The Model Context Protocol (MCP) is an open-source standard designed to connect LLMs to data sources, developer tools, and external environments. MCP establishes a bidirectional communication channel between client applications (like Cursor, Claude Desktop, or custom agent systems) and servers hosting data or capabilities. Standardizing instructions via SKILL.md enables LLMs to query databases, read local files, execute terminal commands, and integrate third-party APIs. SkillMD allows you to find ready-to-run MCP servers and prompt instructions for various occupations and technical tasks.

The Structure of a Professional SKILL.md File

A valid SKILL.md configuration is designed to be easily read by humans and parsed by LLMs. It contains precise system instructions, trigger conditions, required parameters, and execution examples. Below is the typical architectural blueprint of a professional agent skill:

  • Metadata & Core Scope: Declares the name of the skill, author details, target models, and a description of the capability.
  • Triggers & Intent Detection: Details semantic triggers that help the agent decide when to invoke this skill.
  • System Prompts: Explicit system-level instructions that direct the agent's behavior, personality, safety guardrails, and formatting preferences.
  • Capabilities & Tools: Lists the files, databases, or APIs the agent must access to complete the tasks.
  • Few-Shot Examples: Demonstrates real inputs and outputs, helping the model generalize behavior through in-context learning.

Optimizing Agent Workflows for Modern LLMs

Writing effective agent skills requires deep knowledge of prompt engineering. With the release of advanced reasoning models like Claude 3.5 Sonnet, ChatGPT o1, and DeepSeek-V3, prompt templates must focus on structured thinking. Developers are encouraged to use XML tags (e.g., <thought>, <context>, and <rules>) to isolate execution boundaries. Standardized prompts prevent agents from suffering from context drift, ensuring that long-running tasks remain aligned with the initial system parameters.
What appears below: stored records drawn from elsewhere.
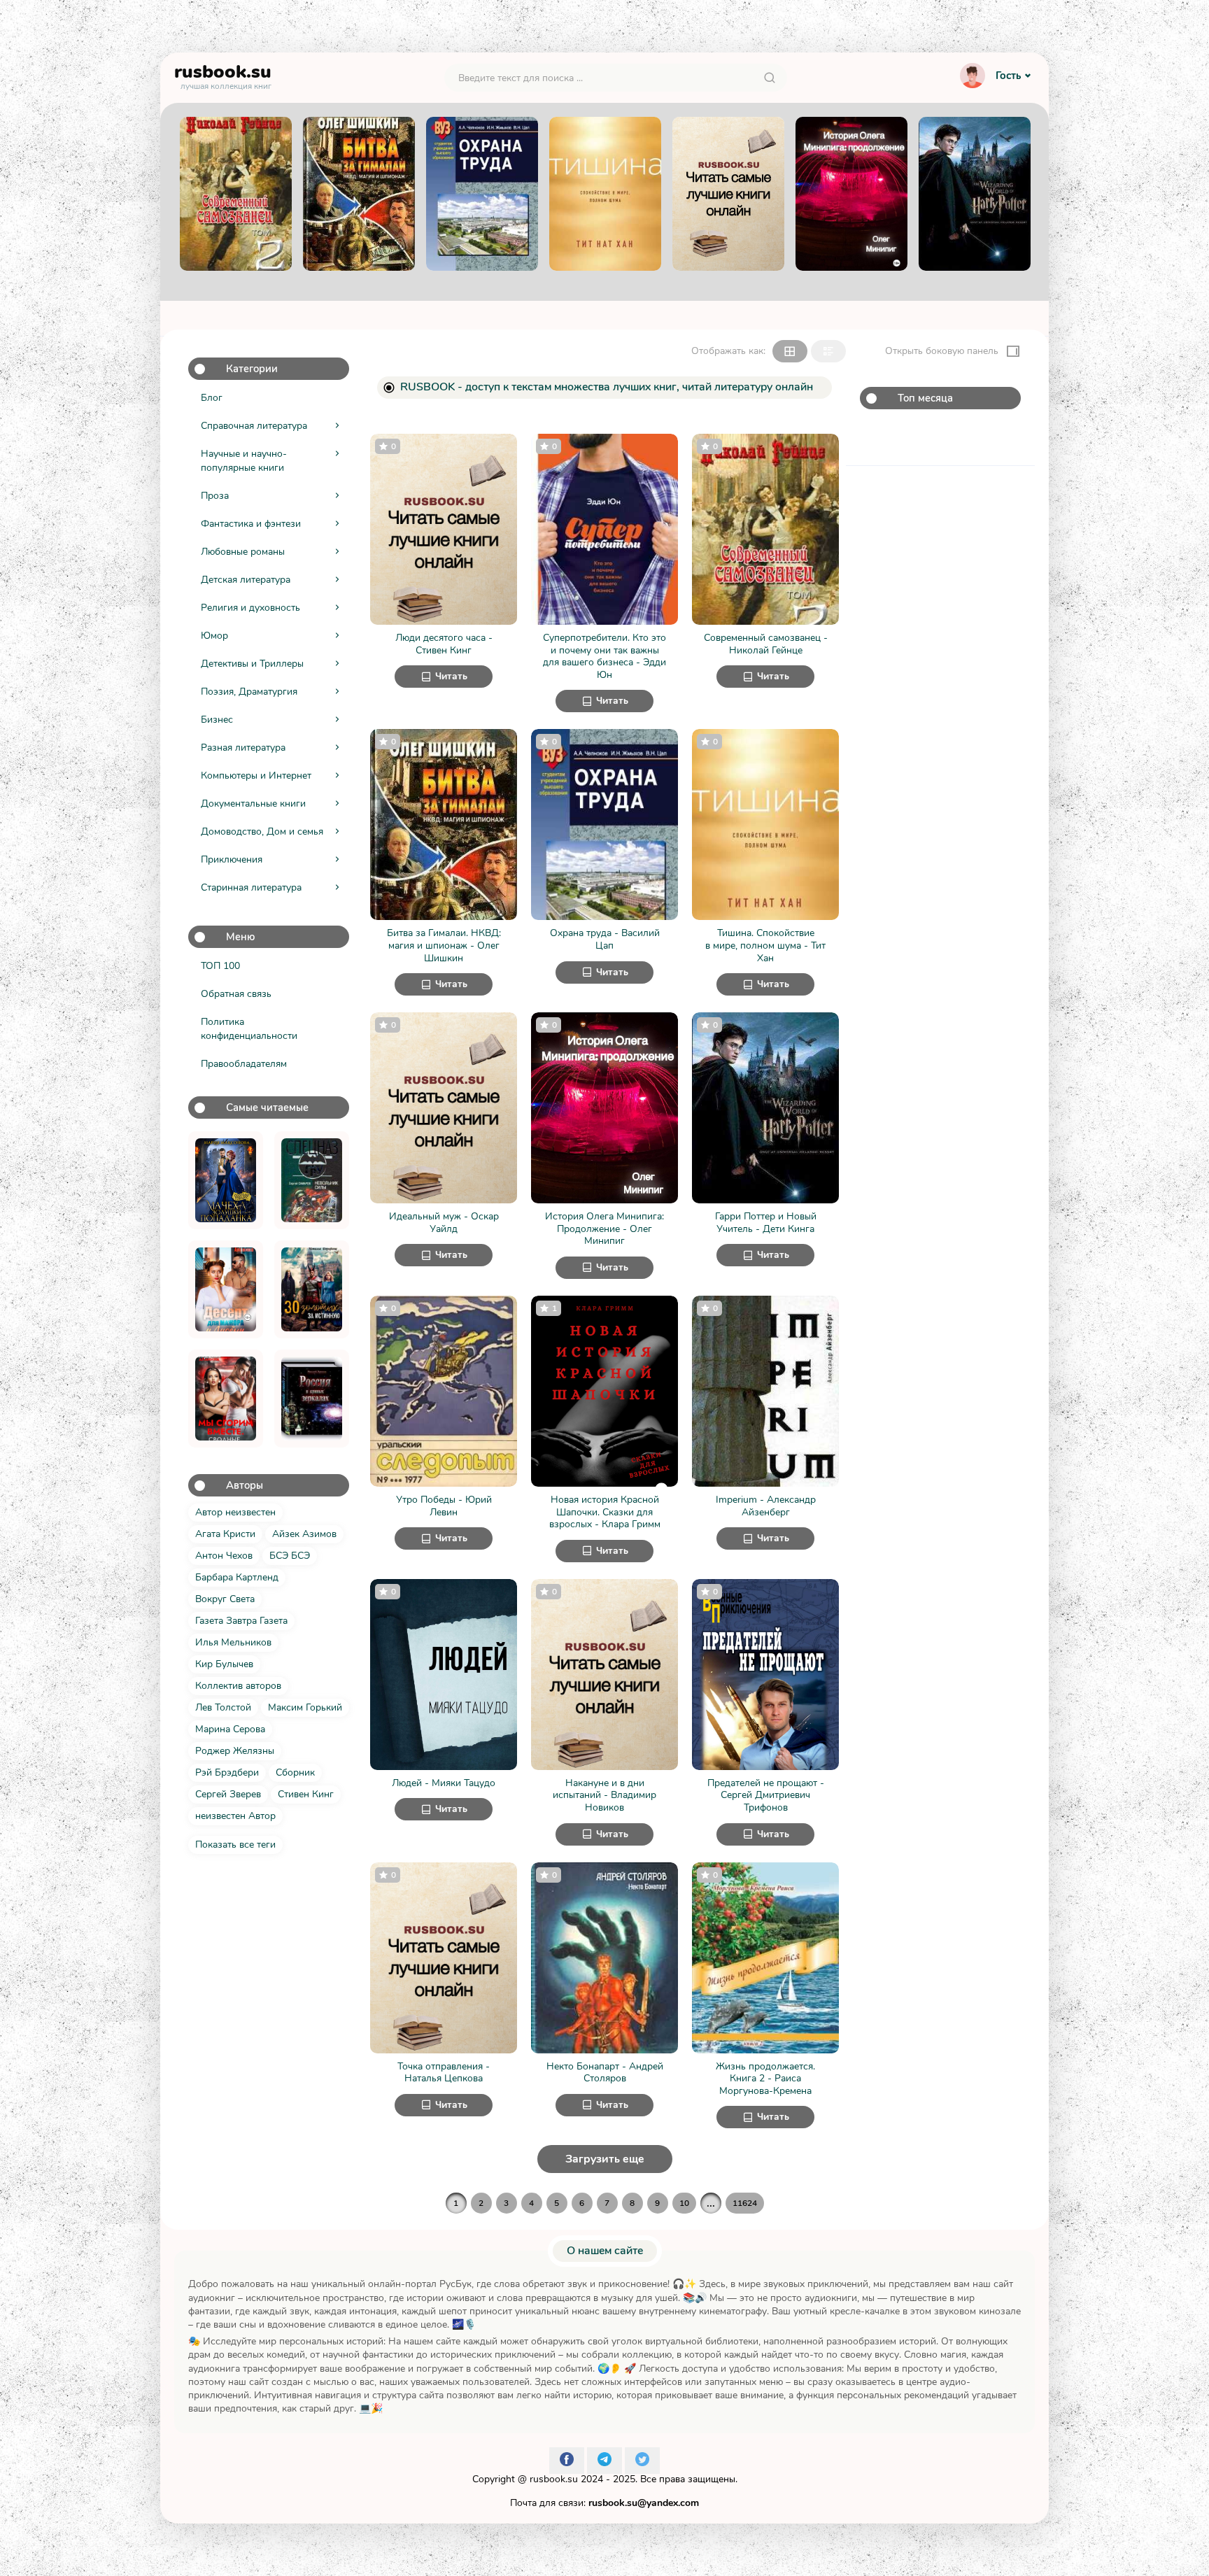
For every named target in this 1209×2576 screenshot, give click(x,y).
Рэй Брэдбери (227, 1772)
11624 (745, 2203)
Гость (1008, 76)
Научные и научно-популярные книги (244, 460)
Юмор (214, 635)
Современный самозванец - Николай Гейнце (766, 644)
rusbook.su (554, 2479)
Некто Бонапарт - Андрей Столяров (604, 2072)
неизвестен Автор (235, 1816)
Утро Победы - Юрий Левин (444, 1506)
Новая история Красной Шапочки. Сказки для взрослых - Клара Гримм (604, 1512)
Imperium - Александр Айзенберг (766, 1506)
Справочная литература (254, 425)
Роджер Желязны (234, 1750)
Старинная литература (251, 887)
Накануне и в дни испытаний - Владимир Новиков (604, 1795)
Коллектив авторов (238, 1685)
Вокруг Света (225, 1599)
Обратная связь (236, 993)
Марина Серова (230, 1729)
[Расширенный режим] (828, 351)
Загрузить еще (604, 2159)
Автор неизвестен (235, 1512)
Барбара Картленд (236, 1577)
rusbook (222, 74)
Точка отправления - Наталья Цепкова (443, 2072)
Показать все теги (235, 1844)
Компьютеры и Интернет (256, 775)
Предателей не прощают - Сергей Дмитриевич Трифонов (765, 1795)
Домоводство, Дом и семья (262, 831)
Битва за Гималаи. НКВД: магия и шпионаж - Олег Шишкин (444, 945)
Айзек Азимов (304, 1534)
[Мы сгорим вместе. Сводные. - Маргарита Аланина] (225, 1399)
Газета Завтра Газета (241, 1620)
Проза (215, 495)
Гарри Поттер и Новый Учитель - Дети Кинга (765, 1222)
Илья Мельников (233, 1642)
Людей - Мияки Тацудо (443, 1783)
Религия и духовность (250, 607)
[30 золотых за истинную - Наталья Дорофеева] (311, 1289)
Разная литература (243, 747)
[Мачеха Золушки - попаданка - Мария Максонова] (225, 1180)
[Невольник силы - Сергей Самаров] (311, 1180)
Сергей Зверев (228, 1794)
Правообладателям (244, 1063)
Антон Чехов (224, 1555)
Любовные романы (243, 551)
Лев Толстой (223, 1707)
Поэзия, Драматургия (249, 691)
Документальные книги (253, 803)
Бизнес (217, 719)
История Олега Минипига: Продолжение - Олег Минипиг (604, 1228)
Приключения (231, 859)
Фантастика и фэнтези (251, 523)
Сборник (295, 1772)
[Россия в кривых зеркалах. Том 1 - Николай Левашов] (311, 1399)
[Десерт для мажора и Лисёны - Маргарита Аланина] (225, 1289)
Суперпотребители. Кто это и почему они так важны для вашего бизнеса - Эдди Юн (604, 656)
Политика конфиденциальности (249, 1028)
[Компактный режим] (789, 351)
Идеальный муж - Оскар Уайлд (444, 1222)
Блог (211, 397)
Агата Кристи (225, 1534)
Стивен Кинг (306, 1794)
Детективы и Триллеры (252, 663)
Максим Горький (305, 1707)
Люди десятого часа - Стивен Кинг (444, 644)
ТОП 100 (220, 965)
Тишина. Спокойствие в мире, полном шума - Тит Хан (765, 945)
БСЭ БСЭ (289, 1555)
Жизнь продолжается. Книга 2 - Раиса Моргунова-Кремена (765, 2078)
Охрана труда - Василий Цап (605, 939)
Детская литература (245, 579)
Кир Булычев (224, 1664)
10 (684, 2203)
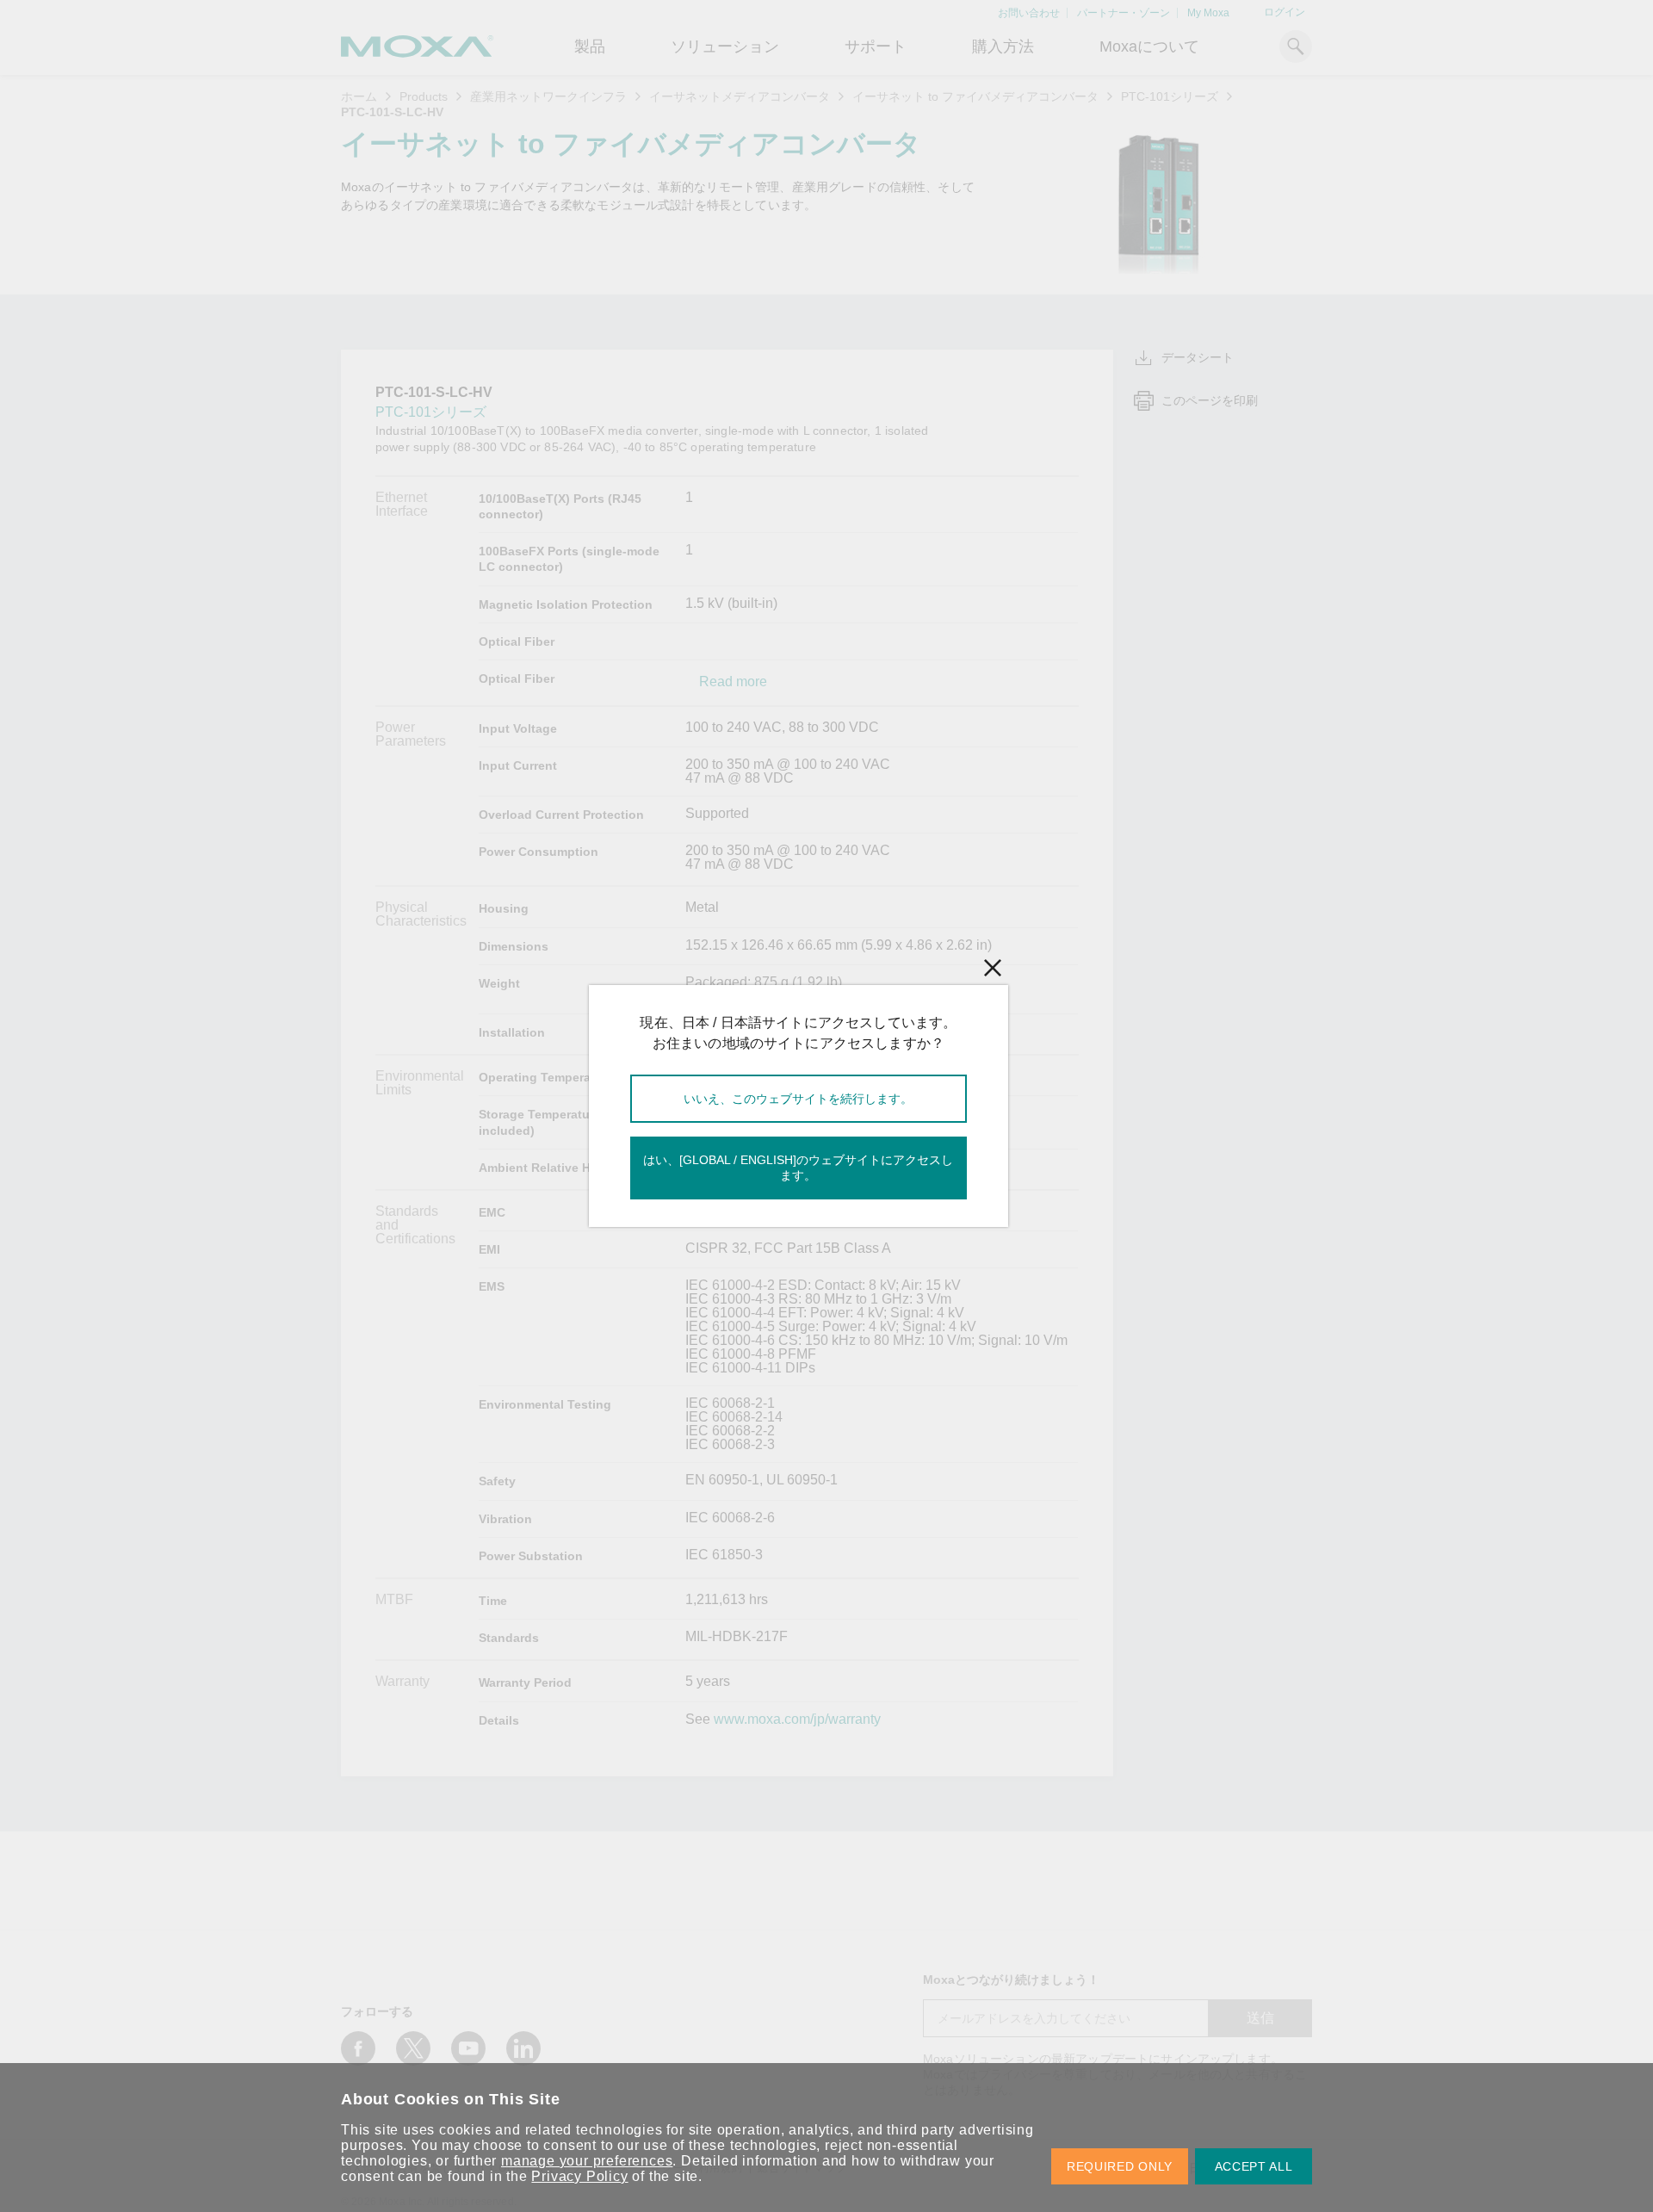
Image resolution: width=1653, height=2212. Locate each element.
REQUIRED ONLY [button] (1120, 2166)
Exploring by SOC Occupations and Creator Profiles

What makes SkillMD unique is its taxonomy. Instead of simple text search, we parse and organize files according to the Standard Occupational Classification (SOC) system. This means you can discover skills written for Computer and Mathematical roles, Business and Financial operations, Legal, Design, and and Educational Instruction fields. By tracking creator profiles, developers can study how different teams organize their custom instructions, compare version updates, and fork public configs for specialized enterprise use cases.

SkillMD operates as a high-performance index running on a fast Go backend and a highly responsive Astro SSR frontend. All search queries execute in milliseconds, featuring smart debouncing to prevent multiple API requests while keeping user data secure. Join our community of developers to standardize your AI agent instructions and optimize your LLM prompting workflows today.

8 QUESTIONS

Frequently Asked Questions

A practical guide to agent skills: what they are, how to inspect them, and how SkillMD helps you explore the ecosystem.